The Government of Ghana has announced that it’s headline strategy for agricultural development across the country is “Planting for Food and Jobs”. The policy of the recently inaugurated government is due to be officially launched later this month, on the 19th of April 2017. The Planting for Food and Jobs campaign is expected to initially cost Ghc 560 million.
At Trax we are supportive of the government increasing investment in the agricultural sector, especially if this investment is shared equally with farmers in the north and south of the country. However, we have significant reservations about the farming methods promoted through government’s programme.
The Planting for Food and Jobs campaign sits alongside the government’s Food and Agriculture Sector Development Policy (FASDEP II). FASDEP II states that it will oversee the mechanisation and modernisation of the agricultural sector in order to increase yields and income through value chain development.
Although the Government of Ghana and Trax are working towards the same objectives of increased food security, reduced poverty, and environmental sustainability, we seek to meet our objectives through different means.
Why Trax Plant for Food and Jobs in a Different Way
Mechanisation means using tractors to plough fields. In Upper East Region, and across much of Northern Ghana, the soils are highly degraded and have poor soil structure. This means top soil is liable to severe soil erosion during rainfall events as the water will carry the soil, and any fertiliser, with it as it runs over the land.
The use of tractors to plough soil with poor structure exacerbates soil erosion. Ploughing with tractors in sandy soil loosens the top soil, exposing it to rainfall when widespread soil erosion occurs.

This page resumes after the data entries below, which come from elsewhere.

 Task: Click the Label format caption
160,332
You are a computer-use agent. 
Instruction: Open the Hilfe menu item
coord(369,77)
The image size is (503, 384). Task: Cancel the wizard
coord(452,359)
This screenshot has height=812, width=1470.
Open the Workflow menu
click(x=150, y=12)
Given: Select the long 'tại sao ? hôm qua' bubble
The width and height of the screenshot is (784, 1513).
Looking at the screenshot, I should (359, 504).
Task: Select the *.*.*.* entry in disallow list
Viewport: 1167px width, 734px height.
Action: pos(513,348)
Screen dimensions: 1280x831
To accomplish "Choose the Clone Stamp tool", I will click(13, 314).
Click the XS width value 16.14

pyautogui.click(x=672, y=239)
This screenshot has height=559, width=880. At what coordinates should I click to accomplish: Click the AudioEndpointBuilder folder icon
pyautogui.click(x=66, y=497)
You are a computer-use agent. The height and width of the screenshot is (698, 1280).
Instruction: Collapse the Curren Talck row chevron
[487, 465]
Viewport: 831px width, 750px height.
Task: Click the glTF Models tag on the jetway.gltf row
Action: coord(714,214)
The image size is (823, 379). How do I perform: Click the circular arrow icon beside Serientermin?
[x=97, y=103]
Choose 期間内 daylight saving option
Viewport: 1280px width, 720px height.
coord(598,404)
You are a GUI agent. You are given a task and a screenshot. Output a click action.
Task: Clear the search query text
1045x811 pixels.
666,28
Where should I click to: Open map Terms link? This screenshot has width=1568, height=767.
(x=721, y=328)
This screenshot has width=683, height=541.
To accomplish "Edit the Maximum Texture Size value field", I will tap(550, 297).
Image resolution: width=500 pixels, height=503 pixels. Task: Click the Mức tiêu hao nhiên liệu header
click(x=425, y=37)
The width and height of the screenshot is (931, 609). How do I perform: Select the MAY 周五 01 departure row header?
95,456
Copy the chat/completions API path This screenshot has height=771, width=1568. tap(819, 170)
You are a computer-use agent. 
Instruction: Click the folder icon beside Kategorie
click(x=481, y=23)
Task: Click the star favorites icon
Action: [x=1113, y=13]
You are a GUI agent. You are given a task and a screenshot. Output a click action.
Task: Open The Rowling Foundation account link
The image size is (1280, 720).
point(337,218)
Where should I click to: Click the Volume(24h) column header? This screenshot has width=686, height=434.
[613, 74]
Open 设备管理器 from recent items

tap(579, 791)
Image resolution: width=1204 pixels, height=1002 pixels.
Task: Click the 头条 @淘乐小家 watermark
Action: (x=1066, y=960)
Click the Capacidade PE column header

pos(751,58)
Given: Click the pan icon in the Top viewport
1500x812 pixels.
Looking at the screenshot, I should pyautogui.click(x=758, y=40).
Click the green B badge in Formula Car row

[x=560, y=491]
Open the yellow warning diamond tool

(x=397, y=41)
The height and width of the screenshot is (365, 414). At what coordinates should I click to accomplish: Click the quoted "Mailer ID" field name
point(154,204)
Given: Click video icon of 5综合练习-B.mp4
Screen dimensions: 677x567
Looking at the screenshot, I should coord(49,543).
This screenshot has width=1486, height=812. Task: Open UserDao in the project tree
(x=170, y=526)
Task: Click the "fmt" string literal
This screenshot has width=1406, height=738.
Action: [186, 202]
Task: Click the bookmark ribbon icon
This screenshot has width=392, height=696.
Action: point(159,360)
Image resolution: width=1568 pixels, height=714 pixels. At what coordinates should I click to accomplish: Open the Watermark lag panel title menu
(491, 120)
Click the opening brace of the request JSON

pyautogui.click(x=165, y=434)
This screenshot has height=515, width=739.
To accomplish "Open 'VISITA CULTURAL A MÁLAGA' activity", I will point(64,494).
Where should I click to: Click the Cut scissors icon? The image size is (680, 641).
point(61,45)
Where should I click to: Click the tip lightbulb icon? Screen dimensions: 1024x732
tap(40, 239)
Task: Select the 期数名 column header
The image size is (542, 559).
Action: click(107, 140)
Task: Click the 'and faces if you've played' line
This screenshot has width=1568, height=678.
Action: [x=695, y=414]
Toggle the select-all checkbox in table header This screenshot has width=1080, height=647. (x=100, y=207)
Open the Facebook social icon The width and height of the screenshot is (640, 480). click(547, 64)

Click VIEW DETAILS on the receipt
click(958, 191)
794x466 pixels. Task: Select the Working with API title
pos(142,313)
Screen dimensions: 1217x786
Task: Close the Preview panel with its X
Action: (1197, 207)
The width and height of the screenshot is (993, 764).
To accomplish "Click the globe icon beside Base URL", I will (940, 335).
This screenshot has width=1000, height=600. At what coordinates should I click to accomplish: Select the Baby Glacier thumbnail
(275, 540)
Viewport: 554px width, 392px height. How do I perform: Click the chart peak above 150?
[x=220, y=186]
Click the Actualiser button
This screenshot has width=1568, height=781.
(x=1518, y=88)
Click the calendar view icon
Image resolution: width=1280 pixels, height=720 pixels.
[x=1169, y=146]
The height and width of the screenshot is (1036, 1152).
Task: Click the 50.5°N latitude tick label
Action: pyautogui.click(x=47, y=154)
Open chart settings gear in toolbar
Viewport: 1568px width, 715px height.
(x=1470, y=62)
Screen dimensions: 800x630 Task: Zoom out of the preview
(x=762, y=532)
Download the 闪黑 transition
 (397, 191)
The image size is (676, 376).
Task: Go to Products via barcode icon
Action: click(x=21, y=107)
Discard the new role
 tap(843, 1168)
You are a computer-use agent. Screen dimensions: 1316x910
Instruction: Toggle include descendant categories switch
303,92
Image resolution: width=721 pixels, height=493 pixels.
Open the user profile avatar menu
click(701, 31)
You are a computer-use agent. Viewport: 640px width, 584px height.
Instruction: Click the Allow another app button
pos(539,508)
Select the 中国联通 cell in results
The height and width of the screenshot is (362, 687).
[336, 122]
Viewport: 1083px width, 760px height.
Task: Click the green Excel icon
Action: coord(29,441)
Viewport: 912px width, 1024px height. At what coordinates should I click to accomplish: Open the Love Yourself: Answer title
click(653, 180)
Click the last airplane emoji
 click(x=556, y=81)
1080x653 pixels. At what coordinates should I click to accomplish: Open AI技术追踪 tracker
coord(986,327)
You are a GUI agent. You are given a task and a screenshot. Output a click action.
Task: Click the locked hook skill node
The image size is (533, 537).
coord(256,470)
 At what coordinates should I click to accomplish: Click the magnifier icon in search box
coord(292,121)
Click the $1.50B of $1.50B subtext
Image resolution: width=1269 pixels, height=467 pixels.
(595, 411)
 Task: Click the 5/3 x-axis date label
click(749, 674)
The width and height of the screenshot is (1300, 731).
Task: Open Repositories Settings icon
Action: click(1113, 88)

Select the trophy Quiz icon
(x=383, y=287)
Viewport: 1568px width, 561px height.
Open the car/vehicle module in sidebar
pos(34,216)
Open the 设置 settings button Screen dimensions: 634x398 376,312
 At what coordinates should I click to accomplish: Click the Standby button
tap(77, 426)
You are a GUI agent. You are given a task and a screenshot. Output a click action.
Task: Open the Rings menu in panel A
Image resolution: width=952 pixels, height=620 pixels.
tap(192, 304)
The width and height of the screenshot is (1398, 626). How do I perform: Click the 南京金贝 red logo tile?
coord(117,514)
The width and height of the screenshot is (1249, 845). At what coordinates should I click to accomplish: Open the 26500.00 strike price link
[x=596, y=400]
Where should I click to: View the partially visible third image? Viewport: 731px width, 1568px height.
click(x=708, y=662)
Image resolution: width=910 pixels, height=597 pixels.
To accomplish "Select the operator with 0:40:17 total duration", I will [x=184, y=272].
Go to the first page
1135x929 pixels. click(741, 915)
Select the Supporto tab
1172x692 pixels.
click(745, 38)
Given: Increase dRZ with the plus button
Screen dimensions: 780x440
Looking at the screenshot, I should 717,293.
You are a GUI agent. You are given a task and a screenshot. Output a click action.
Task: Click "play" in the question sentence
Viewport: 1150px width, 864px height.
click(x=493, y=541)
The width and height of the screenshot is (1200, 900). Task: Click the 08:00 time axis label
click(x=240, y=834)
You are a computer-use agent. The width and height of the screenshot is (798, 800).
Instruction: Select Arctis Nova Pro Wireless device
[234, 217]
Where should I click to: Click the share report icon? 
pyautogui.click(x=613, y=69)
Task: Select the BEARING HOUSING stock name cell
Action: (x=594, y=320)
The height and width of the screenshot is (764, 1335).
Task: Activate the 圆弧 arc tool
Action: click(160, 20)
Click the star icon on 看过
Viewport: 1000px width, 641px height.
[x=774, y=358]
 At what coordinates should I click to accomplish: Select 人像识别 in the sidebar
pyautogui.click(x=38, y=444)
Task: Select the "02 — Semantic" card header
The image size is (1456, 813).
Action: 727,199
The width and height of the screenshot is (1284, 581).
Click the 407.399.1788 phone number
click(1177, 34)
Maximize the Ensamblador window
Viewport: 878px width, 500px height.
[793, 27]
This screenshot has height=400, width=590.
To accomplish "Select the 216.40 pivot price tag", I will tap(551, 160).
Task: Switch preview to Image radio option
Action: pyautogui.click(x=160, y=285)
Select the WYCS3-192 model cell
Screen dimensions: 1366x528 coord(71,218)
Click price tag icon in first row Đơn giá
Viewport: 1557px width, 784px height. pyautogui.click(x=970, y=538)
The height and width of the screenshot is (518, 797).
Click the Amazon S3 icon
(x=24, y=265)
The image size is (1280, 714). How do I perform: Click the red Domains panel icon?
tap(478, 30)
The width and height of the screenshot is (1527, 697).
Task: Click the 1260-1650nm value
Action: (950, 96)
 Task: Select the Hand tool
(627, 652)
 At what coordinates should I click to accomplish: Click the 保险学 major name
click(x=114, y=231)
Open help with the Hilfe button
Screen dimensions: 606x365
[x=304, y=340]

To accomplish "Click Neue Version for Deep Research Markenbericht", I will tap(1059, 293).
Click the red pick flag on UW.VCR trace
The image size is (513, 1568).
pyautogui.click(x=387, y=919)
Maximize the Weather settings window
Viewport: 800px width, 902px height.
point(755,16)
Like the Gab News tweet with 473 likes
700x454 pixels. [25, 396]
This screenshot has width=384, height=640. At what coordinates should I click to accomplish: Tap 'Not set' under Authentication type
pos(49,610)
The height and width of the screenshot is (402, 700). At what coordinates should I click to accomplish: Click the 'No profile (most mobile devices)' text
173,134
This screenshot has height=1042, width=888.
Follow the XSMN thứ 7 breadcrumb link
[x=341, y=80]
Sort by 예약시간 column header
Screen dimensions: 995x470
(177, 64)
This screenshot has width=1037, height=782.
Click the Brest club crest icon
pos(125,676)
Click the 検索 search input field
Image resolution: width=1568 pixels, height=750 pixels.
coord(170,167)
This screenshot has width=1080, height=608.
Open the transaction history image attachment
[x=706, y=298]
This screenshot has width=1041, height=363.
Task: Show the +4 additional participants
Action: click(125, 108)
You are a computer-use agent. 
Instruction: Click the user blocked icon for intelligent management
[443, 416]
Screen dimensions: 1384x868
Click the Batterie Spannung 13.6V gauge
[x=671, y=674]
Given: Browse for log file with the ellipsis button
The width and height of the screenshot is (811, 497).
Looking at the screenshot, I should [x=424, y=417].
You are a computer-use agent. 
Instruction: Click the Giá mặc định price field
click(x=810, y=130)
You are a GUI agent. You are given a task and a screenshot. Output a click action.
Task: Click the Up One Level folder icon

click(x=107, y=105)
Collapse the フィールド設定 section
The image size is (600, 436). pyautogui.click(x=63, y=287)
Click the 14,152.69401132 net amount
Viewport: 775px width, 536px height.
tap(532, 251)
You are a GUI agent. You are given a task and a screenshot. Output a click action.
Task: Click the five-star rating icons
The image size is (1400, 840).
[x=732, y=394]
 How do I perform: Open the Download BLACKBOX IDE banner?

At Trax, we know that the soils our farming communities cultivate cannot tolerate heavy machinery or ploughing via tractor. We are concerned about the potential damage that the government’s programme of ‘mechanised’ agriculture will cause. Instead, Trax promotes other methods for land preparation, those which do not damage the soil structure and which reverse land degradation.
What Do Trax Do Differently?
Trax support farming communities to practice agroecological methods by providing necessary training and materials. Agroecology benefits soils by increasing soil fertility and water retention, and prevents soil erosion.
By constructing stone bunds or grass strips on their farm land, top soil is held on the farm instead of being washed away by surface water runoff. Agroecological farming parctices further limit soil erosion by improving soil structure through increased organic matter, because we use compost made from crop residue and farmyard manure instead of chemical fertiliser pellets.
Trax promote agroforestry and afforestation, with the increased tree cover also reducing soil erosion because their root network stabilises the soil. Trees also improve soil water retention so benefit crop production as well as preventing soil erosion.
Having been supporting farmers in Northern Ghana for 28 years, we know that this works. The results are visible in the communities we support, where soil erosion has been halted and land degradation reversed. Farmers using the methods Trax promote have seen yield increases of up to 160% over a five-year period, based on their yield before they started using agroecological practices.
Trax farms prevent soil erosion, reverse land degradation by restoring tree cover and soil fertility, and improve biodiversity of beneficial plants, insects, soil microbia, and animals. While doing all of these beneficial things, the agroecological practices Trax promote also increase crop yields which provide food and income for the farming households, thus increasing food security and reducing poverty.
When it is possible to farm with so many beneficial outcomes, why further degrad the land we depend on by ploughing it with tractors? We know that this will not provide long-term sustainable production. This is why Trax plant for food and livelihoods using a different approach to the government.